C L G : En effet, à travers beaucoup de tâtonnements, j’ai fini par entrevoir qu’il y a bien une troisième voie qui fut utilisée dans certaines œuvres baroques. Il s’agissait de traiter respectueusement, selon la mimésis, les éléments les plus humains et de libérer la manière par ailleurs. Le rendu du corps humain et surtout du visage, restait fidèle alors que le pinceau trouvait un champs beaucoup plus libre dans les vêtements et les tentures, ou même dans certains composants du paysage : eau, rochers, feuillages, nuages, etc. Cette orientation est par exemple très nette dans La Mort d’Actéon de Titien, ou dans La Fiancée juive de Rembrandt, fiancée si présente dans son identité de personne alors qu’il y a une véritable barbarie dans la façon de traiter le morceau rouge que constitue la robe.Mon travail s’apparente à cette troisième voie.

« La Mort d’Actéon »
(179 x 189cm)
Londres, National Galery
« La Fiancée Juive »
(121,5 x 166,5 cm)
Amsterdam, Rijks Museum

M. V : Votre solution est donc baroque.
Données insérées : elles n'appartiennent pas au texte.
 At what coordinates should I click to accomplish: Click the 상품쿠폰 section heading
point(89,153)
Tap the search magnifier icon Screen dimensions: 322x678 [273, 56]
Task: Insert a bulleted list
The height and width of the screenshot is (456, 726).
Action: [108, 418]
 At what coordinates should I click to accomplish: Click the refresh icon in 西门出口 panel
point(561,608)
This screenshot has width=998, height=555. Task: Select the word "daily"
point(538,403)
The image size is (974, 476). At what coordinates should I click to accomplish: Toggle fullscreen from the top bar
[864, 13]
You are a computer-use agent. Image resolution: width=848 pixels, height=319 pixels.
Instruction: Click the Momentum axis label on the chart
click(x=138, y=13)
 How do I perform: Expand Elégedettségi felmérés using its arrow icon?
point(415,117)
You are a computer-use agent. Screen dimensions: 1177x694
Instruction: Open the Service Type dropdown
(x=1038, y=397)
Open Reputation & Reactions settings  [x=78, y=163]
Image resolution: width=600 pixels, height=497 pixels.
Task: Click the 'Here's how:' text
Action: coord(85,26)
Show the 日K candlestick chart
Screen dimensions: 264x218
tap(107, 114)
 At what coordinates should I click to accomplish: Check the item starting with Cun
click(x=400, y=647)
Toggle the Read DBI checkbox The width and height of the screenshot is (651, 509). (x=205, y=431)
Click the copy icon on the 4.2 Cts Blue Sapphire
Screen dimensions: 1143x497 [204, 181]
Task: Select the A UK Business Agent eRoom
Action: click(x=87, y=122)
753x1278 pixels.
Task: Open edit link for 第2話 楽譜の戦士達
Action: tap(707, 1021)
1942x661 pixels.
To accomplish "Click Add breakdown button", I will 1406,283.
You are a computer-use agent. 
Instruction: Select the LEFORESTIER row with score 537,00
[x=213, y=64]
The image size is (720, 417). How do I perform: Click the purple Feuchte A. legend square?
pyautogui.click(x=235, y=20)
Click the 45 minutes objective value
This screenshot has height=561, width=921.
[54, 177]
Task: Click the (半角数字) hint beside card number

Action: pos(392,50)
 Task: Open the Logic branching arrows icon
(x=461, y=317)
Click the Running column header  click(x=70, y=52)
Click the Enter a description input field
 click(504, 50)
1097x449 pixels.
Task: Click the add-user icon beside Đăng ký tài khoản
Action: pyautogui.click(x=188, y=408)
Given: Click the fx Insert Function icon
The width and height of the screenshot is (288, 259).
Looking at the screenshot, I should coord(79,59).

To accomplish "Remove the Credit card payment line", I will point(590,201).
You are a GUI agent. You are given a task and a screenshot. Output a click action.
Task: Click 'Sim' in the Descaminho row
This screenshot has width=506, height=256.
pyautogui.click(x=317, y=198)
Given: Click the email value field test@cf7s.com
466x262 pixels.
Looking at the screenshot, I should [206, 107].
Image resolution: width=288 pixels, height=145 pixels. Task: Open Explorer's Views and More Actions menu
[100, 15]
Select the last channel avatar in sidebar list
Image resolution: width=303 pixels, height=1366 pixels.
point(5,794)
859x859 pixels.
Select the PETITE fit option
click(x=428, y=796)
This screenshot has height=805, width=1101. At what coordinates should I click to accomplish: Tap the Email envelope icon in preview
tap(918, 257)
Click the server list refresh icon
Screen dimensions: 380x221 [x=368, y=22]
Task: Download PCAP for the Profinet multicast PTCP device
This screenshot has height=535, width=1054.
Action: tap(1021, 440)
Mais quel traitement, quel lien faites-vous entre l’abstraction et la figuration ?

C.L.G : Si mon travail s’apparente ainsi à certaines œuvres baroques, on ne peut pas dire qu’il appartienne au baroque, cela pour plusieurs raisons. Il suffira sans doute de  mentionner ici qu’il s’agit de susciter une première vision dépourvue de sens, quasiment abstraite, avant qu’émergent des éléments figuratifs. Ce rapport entre abstraction et figuration   n’est pas du registre du baroque.C’est une orientation qui radicalise à l’extrême, la dualité du respect qu’implique l’espace illusionniste et de l’irrespect, de la sauvagerie, qu’appelle l’espace éprouvé. Les mots de barbarie et de sauvagerie reviennent fréquemment dans les propos des peintres du début de la modernité, notamment chez Gauguin, alors qu’il s’agissait de libérer la manière du respect du sujet.L’alternance entre le très libre et très respectueux exige du peintre des vécus foncièrement différents. Alors que la manière respectueuse retient la main et la contrôle, la manière libre part de la main et l’on est agi. On est du coté de la barbarie.

A. V : C’est le rapport au réel ?

C.L.G : Les analystes parlent des effets traumatisants du réel. Or lorsque les causes de ce type d’effet sont perçues à travers une œuvre, il se produit généralement une transformation qui est source de plaisir. C’est, me semble t’il, ce qui pose problème lorsque des artistes s’intéressent au réel lacanien. Je me demande si la façon dont Roselyne Dupont-Roc et Jean Lallot, renouvellent la conception de la catharsis dans leur traduction de La Poétique d’Aristote, n’introduit pas une perspective tout à fait intéressante. Selon eux en effet, pour Aristote, ce sont les affects pénibles de la crainte et de la pitié, qui, dans la tragédie, se trouvent purgés de leurs effets pénibles. Ceci n’empêche pas de penser que les spectateurs se trouvent purgés de la crainte et de la pitié, mais pointe la mutation qui le permet.

M. V : Lors de votre exposition au congrès de l’AMP en 2014, vous évoquiez un réel respectueux. Qu’est ce réel dans votre peinture ?

C.L.G : C'est le réel de la troisième voie, celui  dont la sauvagerie, comme chez Rembrandt ou chez le Titien de la dernière période, se trouve maintenue hors des champs du plus humain, ceux ci étant consacrés au respect.